Волна горечи поднялась к горлу; рука скользнула на пояс и безвольно повисла, не найдя кобуры с пистолетом. Этот подонок мучил меня, издевался по-всякому, имел как хотел… затем, годы спустя, отыскал меня за проливом, чтобы явиться в мой дом и угрожать моим тигрятам… и я ещё должен быть благодарен?!
— Ты должен быть благодарен, котёночек. Кем бы ты стал, если бы не я, если бы не мы все?..
— Нормальным человеком!
Кирос удручённо помотал головой, тугие чёрные кудри волнами рассыпались по плечам, занавесили смуглое лицо.
— О, вообразил, будто я само зло? Зла не существует, Изар. Добра не существует. Есть лишь Хаос. Всё рождается из Хаоса, им же и кончается…
— Да кто же ты ещё, если не самый злобный сукин сын на свете?!
— Мы твой огонь и лёд.
Его голос, ненавистный и прекрасный, вновь слился с множеством других голосов, принадлежащих тем, кого я убивал. И тем, кого я хоронил.

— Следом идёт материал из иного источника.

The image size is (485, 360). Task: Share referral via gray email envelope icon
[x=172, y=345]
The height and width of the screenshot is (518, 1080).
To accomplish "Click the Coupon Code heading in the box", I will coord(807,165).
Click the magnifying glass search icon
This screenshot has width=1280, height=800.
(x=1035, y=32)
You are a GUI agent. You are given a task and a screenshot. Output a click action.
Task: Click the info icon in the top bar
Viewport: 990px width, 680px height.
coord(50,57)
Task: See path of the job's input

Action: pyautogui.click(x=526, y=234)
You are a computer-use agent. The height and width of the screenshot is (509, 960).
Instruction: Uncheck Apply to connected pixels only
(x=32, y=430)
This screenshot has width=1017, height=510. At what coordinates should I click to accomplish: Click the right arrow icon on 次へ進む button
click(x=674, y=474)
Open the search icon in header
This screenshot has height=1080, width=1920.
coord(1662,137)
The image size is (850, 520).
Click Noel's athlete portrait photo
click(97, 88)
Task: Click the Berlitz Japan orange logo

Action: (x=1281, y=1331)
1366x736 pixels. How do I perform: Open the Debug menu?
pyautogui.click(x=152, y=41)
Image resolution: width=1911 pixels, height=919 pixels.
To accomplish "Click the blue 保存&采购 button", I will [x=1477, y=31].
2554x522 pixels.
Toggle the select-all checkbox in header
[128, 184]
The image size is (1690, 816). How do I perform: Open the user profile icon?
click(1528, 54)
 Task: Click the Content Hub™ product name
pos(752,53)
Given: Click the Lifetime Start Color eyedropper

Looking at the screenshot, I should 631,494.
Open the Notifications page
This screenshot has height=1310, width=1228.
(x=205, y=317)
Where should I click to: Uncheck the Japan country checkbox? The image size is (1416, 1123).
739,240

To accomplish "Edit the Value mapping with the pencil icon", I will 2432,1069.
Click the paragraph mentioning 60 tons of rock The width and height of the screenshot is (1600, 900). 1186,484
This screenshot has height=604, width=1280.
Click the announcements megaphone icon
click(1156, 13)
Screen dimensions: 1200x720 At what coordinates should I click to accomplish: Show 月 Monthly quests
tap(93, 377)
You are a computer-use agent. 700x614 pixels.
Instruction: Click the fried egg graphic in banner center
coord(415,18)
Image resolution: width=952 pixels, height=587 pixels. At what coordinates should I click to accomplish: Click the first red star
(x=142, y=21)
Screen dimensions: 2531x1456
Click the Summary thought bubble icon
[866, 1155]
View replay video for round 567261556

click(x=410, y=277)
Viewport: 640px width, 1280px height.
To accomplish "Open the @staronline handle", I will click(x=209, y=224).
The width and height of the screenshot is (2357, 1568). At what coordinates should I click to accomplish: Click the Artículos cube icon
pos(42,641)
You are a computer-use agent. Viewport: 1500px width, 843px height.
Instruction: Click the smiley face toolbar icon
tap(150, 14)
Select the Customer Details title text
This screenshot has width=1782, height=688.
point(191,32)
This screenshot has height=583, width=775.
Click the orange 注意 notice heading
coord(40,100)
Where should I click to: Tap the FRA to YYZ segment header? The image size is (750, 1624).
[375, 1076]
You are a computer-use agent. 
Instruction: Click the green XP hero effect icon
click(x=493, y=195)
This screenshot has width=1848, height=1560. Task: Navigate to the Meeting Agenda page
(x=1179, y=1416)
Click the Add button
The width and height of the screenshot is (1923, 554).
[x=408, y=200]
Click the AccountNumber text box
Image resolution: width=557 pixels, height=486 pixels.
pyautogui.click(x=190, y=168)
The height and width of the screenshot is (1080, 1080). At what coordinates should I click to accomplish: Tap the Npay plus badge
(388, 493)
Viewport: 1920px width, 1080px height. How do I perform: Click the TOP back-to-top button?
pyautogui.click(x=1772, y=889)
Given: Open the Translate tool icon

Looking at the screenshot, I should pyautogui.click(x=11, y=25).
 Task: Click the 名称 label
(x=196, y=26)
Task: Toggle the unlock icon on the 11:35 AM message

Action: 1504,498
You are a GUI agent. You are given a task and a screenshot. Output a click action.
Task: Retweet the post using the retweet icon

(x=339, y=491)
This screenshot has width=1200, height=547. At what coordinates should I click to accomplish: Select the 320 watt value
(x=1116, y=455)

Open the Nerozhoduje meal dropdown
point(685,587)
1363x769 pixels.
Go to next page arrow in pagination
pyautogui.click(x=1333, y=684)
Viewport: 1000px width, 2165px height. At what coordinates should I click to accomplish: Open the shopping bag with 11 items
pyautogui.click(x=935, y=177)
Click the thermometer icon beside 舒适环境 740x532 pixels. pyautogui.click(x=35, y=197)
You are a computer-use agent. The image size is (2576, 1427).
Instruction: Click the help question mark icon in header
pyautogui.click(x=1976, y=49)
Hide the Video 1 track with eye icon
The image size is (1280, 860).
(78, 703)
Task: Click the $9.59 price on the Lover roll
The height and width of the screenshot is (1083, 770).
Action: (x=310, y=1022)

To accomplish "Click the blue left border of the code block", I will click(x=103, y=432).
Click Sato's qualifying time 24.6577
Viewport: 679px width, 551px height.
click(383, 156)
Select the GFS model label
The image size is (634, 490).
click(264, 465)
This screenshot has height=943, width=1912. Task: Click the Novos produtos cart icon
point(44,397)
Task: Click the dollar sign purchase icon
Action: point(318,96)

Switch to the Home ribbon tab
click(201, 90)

Миг — и Кироса сменила статная белокурая женщина, так похожая на моих тигрят.
— В огне и льде закалялся клинок Прядильщика. То был тяжёлый путь, но он сделал тебя нашим искусным орудием. Аспекты Хаоса — сила и удача. Кто избран Хаосом, тот в избытке одарён и тем, и другим. Как ты.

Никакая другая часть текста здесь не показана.